His smile opens over a missing
front tooth. Perhaps he’s eight,
maybe nine. A gray wool cap
hangs on his forehead, jacket
buttoned, black. He perches on
the end of a planked bench and
waits as instructed. He holds
his hand on a plaid red blanket
draped across the bench -- is it
his mother’s fringed shawl -- maybe,
it is worn, it is dear. He looks straight
at Chagall as if posing one century
ago in Paris, or was it Vitebsk?
Morning sunrays warm the walls, the
floor of a room that seems cozy,
except the doors that are padlocked
and the barren space -- lock, bench,
cupboard, a dustpan, rose-colored jug
stored high, out of his reach.
Scarce color in this painting, the boy’s
feet are on the floor. No magic cows or
smiling horse, no lovers float above.
This was what the artist painted, nothing
more about the boy. Imagine him painted
now -- would the lock be gone, the title new?
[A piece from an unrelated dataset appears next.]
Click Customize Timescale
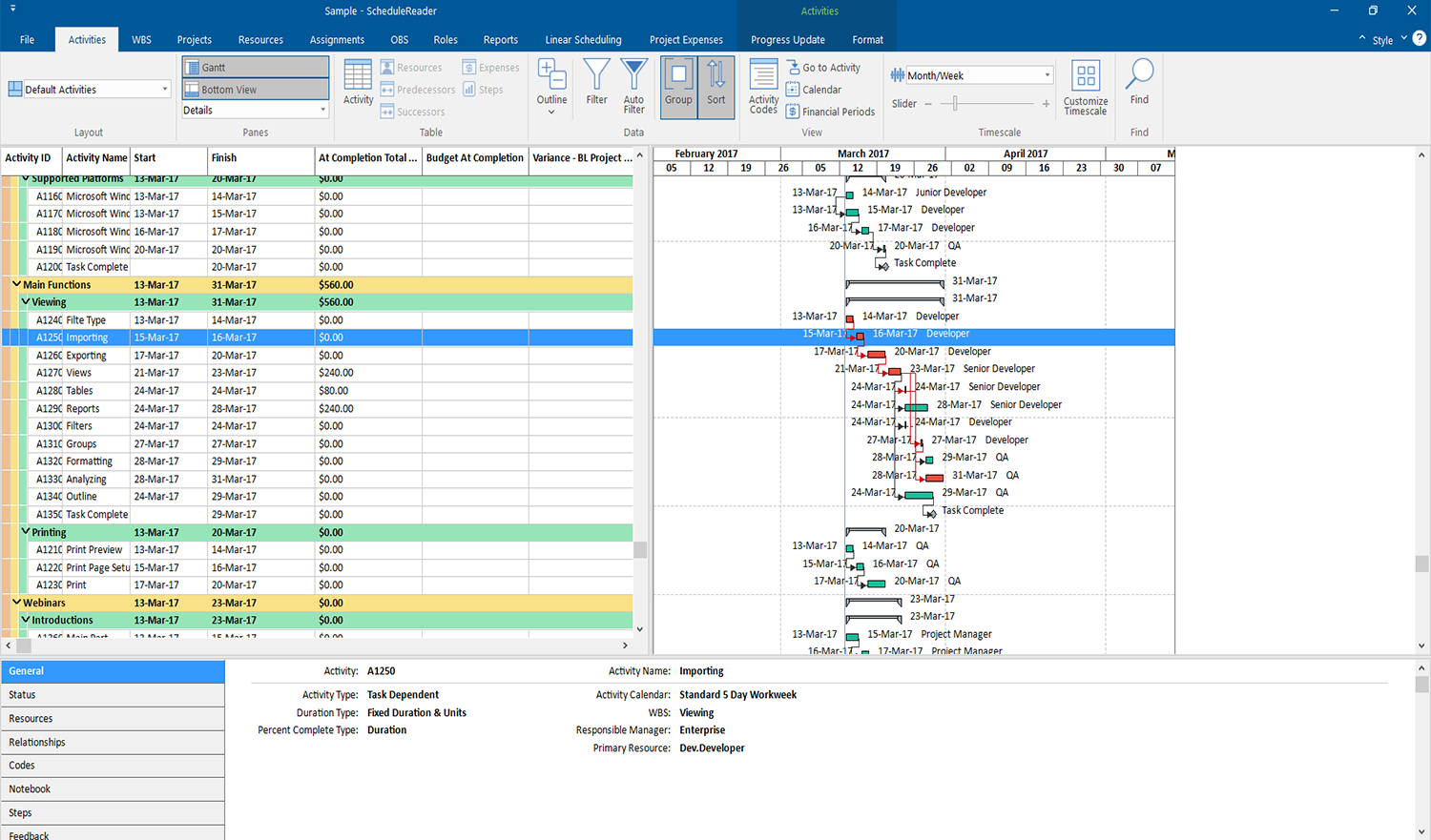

or would nothing change -- the boy sitting
idle, waiting as told, faint hues of
red and rose -- still the village idiot.
© Marti Snell, 2015
Painting: “The Village Idiot” by Marc Chagall (1914-15)
Painted in Paris but likely an image from his home near Vitebsk, Belarus - part of the Russian Empire. Oil and graphite on paper (49.5 x 37.8 cm). In the Metropolitan Museum of Art.
1 comment:
Something very sad in this poem and in the painting. I would have never thought it was painted by Chagall----no joy or lightness to be found. I like how the poem unfolds.